● **What you should do**: Retype the stretch of the listing from the line containing "Task: Toggle the eye visibility button" through the line containing "Screen dimensions: 1456x820", including both of those lines.

----------------

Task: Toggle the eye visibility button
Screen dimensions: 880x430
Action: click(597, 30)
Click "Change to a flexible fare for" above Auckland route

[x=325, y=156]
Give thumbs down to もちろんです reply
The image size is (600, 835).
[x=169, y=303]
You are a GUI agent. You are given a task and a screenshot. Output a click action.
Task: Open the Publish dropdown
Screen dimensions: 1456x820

----------------

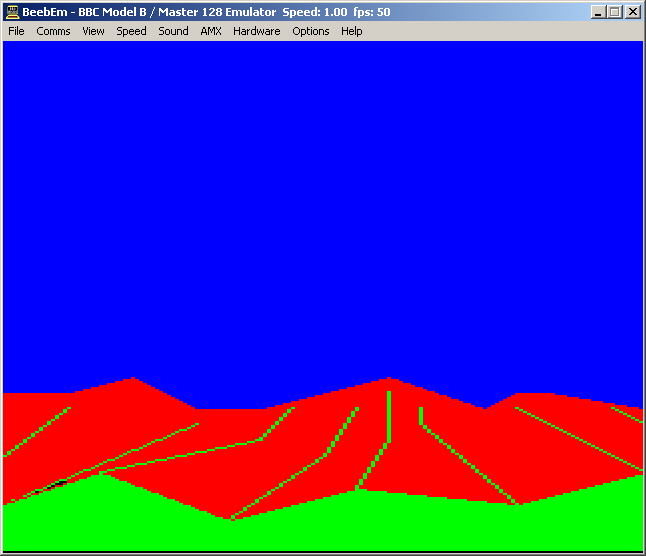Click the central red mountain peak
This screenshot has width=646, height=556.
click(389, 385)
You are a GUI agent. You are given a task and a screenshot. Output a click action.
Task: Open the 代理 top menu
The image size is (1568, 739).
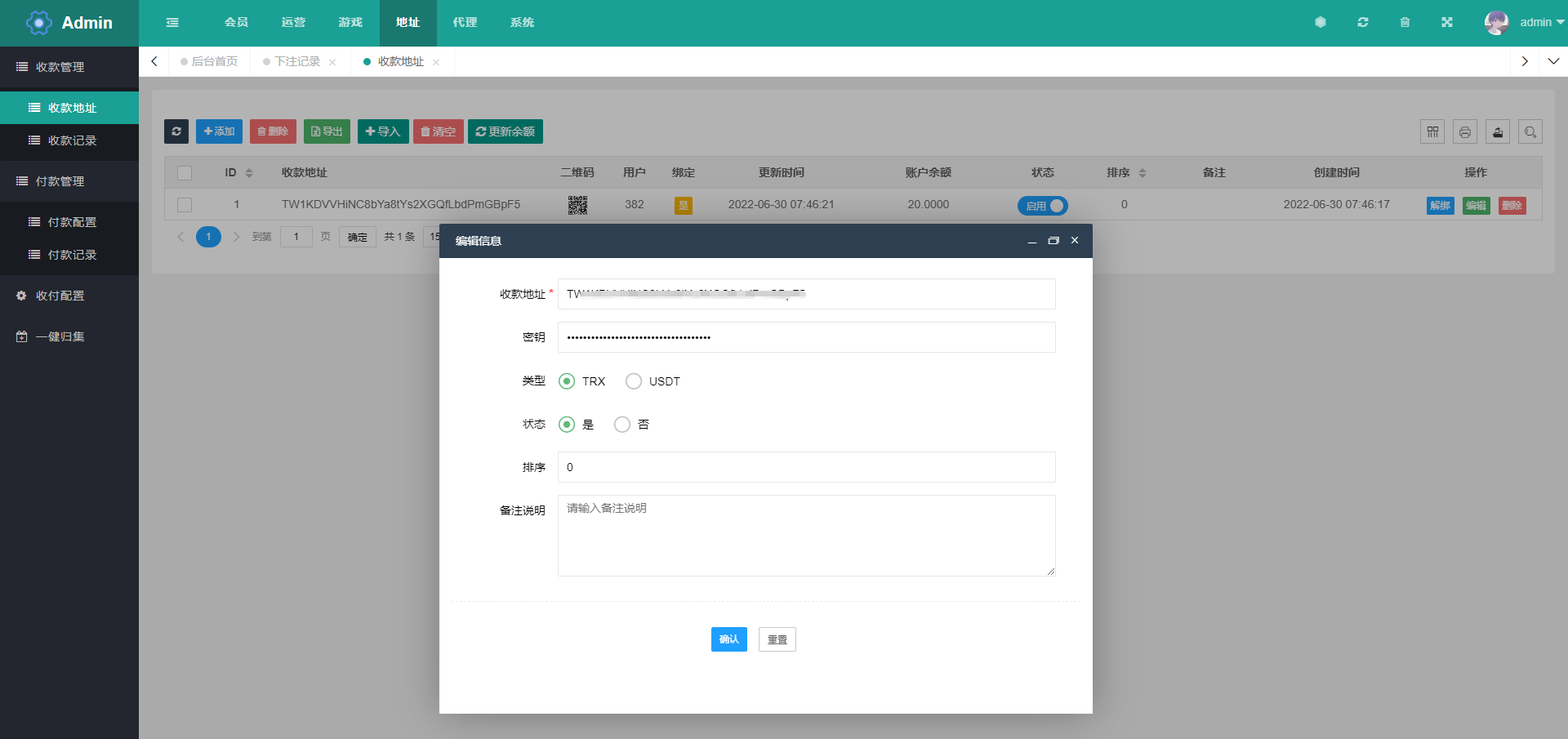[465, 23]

----------------

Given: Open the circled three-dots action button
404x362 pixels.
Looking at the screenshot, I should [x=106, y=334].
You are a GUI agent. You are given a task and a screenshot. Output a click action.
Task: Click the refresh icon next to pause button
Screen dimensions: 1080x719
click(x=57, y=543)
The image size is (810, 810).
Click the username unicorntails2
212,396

----------------

● **Task answer**:
Task: Toggle the eye visibility button
Screen dimensions: 880x430
Action: click(597, 30)
Click "Change to a flexible fare for" above Auckland route

[x=325, y=156]
Give thumbs down to もちろんです reply
The image size is (600, 835).
[x=169, y=303]
You are a GUI agent. You are given a task and a screenshot. Output a click action.
Task: Open the Publish dropdown
Screen dimensions: 1456x820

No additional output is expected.